▶ [Instructions for the task]:
Copy out every record below with complete accuracy.

Items listed in a dataset:
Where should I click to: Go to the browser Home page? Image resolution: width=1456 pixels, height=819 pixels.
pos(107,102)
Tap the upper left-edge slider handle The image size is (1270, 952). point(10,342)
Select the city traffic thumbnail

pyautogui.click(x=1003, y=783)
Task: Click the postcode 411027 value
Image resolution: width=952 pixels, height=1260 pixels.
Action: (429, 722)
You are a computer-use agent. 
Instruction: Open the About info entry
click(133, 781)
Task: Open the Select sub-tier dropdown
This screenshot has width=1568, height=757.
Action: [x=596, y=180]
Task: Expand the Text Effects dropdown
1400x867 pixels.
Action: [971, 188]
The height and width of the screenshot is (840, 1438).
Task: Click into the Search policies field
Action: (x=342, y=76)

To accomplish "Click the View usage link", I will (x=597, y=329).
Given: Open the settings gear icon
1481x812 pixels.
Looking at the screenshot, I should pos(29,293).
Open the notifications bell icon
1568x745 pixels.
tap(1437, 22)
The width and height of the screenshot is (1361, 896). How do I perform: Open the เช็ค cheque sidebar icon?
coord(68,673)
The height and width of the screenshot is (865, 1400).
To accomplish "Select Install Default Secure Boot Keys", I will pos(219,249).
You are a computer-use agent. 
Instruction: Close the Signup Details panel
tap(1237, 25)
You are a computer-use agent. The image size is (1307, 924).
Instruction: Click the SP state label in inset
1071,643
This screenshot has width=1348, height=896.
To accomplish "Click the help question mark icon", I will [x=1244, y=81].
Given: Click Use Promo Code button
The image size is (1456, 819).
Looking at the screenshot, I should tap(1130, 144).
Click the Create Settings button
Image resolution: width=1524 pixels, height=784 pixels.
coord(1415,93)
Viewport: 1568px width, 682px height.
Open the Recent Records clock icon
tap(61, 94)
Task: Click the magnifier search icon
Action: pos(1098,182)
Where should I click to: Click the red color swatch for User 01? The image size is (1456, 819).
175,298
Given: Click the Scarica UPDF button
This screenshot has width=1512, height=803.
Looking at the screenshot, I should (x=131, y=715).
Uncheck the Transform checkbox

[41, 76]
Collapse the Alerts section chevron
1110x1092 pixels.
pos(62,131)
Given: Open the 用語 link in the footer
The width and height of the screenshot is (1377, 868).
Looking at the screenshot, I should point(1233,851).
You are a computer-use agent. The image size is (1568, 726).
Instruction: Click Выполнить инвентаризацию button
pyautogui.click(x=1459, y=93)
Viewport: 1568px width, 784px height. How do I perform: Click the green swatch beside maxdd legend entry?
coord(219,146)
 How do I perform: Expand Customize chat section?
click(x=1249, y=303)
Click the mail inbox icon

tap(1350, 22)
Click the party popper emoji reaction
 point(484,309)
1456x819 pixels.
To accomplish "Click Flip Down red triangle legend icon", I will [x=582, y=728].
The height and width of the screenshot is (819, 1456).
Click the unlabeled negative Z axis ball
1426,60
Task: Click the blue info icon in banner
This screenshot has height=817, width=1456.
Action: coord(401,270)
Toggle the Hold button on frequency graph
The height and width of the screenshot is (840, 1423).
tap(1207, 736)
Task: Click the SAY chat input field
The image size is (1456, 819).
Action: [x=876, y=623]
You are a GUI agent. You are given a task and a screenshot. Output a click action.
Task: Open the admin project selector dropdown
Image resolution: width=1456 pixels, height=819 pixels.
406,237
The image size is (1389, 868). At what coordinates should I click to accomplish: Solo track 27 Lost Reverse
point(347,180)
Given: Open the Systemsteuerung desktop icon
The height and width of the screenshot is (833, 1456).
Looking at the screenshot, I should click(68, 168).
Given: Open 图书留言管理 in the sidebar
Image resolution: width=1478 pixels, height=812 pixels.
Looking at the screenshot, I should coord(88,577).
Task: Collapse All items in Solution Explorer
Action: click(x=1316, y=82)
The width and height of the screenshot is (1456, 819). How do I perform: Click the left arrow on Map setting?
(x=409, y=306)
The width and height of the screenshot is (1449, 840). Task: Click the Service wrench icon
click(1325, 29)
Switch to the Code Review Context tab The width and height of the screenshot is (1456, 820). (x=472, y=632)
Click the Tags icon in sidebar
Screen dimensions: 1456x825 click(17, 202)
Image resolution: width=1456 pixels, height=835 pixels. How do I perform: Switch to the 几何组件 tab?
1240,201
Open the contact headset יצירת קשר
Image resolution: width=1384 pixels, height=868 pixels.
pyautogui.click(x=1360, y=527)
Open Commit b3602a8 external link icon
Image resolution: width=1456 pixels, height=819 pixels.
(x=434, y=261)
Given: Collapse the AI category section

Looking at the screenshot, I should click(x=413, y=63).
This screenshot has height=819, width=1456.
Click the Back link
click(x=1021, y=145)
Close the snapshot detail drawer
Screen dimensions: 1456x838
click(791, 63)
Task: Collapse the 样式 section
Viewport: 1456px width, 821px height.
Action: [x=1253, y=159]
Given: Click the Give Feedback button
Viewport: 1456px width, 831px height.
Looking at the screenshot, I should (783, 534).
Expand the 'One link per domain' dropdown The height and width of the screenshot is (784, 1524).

▶ [Task result]:
Where should I click to: Go to the browser Home page? Image resolution: width=1456 pixels, height=819 pixels.
pos(107,102)
Tap the upper left-edge slider handle The image size is (1270, 952). point(10,342)
Select the city traffic thumbnail

pyautogui.click(x=1003, y=783)
Task: Click the postcode 411027 value
Image resolution: width=952 pixels, height=1260 pixels.
Action: (429, 722)
You are a computer-use agent. 
Instruction: Open the About info entry
click(133, 781)
Task: Open the Select sub-tier dropdown
This screenshot has width=1568, height=757.
Action: [x=596, y=180]
Task: Expand the Text Effects dropdown
1400x867 pixels.
Action: [971, 188]
The height and width of the screenshot is (840, 1438).
Task: Click into the Search policies field
Action: (x=342, y=76)

To accomplish "Click the View usage link", I will (x=597, y=329).
Given: Open the settings gear icon
1481x812 pixels.
Looking at the screenshot, I should pos(29,293).
Open the notifications bell icon
1568x745 pixels.
tap(1437, 22)
The width and height of the screenshot is (1361, 896). How do I perform: Open the เช็ค cheque sidebar icon?
coord(68,673)
The height and width of the screenshot is (865, 1400).
To accomplish "Select Install Default Secure Boot Keys", I will pos(219,249).
You are a computer-use agent. 
Instruction: Close the Signup Details panel
tap(1237, 25)
You are a computer-use agent. The image size is (1307, 924).
Instruction: Click the SP state label in inset
1071,643
This screenshot has width=1348, height=896.
To accomplish "Click the help question mark icon", I will [x=1244, y=81].
Given: Click Use Promo Code button
The image size is (1456, 819).
Looking at the screenshot, I should tap(1130, 144).
Click the Create Settings button
Image resolution: width=1524 pixels, height=784 pixels.
coord(1415,93)
Viewport: 1568px width, 682px height.
Open the Recent Records clock icon
tap(61, 94)
Task: Click the magnifier search icon
Action: pos(1098,182)
Where should I click to: Click the red color swatch for User 01? The image size is (1456, 819).
175,298
Given: Click the Scarica UPDF button
This screenshot has width=1512, height=803.
Looking at the screenshot, I should (x=131, y=715).
Uncheck the Transform checkbox

[41, 76]
Collapse the Alerts section chevron
1110x1092 pixels.
pos(62,131)
Given: Open the 用語 link in the footer
The width and height of the screenshot is (1377, 868).
Looking at the screenshot, I should point(1233,851).
You are a computer-use agent. The image size is (1568, 726).
Instruction: Click Выполнить инвентаризацию button
pyautogui.click(x=1459, y=93)
Viewport: 1568px width, 784px height. How do I perform: Click the green swatch beside maxdd legend entry?
coord(219,146)
 How do I perform: Expand Customize chat section?
click(x=1249, y=303)
Click the mail inbox icon

tap(1350, 22)
Click the party popper emoji reaction
 point(484,309)
1456x819 pixels.
To accomplish "Click Flip Down red triangle legend icon", I will [x=582, y=728].
The height and width of the screenshot is (819, 1456).
Click the unlabeled negative Z axis ball
1426,60
Task: Click the blue info icon in banner
This screenshot has height=817, width=1456.
Action: coord(401,270)
Toggle the Hold button on frequency graph
The height and width of the screenshot is (840, 1423).
tap(1207, 736)
Task: Click the SAY chat input field
The image size is (1456, 819).
Action: [x=876, y=623]
You are a GUI agent. You are given a task and a screenshot. Output a click action.
Task: Open the admin project selector dropdown
Image resolution: width=1456 pixels, height=819 pixels.
406,237
The image size is (1389, 868). At what coordinates should I click to accomplish: Solo track 27 Lost Reverse
point(347,180)
Given: Open the Systemsteuerung desktop icon
The height and width of the screenshot is (833, 1456).
Looking at the screenshot, I should click(68, 168).
Given: Open 图书留言管理 in the sidebar
Image resolution: width=1478 pixels, height=812 pixels.
Looking at the screenshot, I should coord(88,577).
Task: Collapse All items in Solution Explorer
Action: click(x=1316, y=82)
The width and height of the screenshot is (1456, 819). How do I perform: Click the left arrow on Map setting?
(x=409, y=306)
The width and height of the screenshot is (1449, 840). Task: Click the Service wrench icon
click(1325, 29)
Switch to the Code Review Context tab The width and height of the screenshot is (1456, 820). (x=472, y=632)
Click the Tags icon in sidebar
Screen dimensions: 1456x825 click(17, 202)
Image resolution: width=1456 pixels, height=835 pixels. How do I perform: Switch to the 几何组件 tab?
1240,201
Open the contact headset יצירת קשר
Image resolution: width=1384 pixels, height=868 pixels.
pyautogui.click(x=1360, y=527)
Open Commit b3602a8 external link icon
Image resolution: width=1456 pixels, height=819 pixels.
(x=434, y=261)
Given: Collapse the AI category section

Looking at the screenshot, I should click(x=413, y=63).
This screenshot has height=819, width=1456.
Click the Back link
click(x=1021, y=145)
Close the snapshot detail drawer
Screen dimensions: 1456x838
click(791, 63)
Task: Collapse the 样式 section
Viewport: 1456px width, 821px height.
Action: [x=1253, y=159]
Given: Click the Give Feedback button
Viewport: 1456px width, 831px height.
Looking at the screenshot, I should (783, 534).
Expand the 'One link per domain' dropdown The height and width of the screenshot is (784, 1524).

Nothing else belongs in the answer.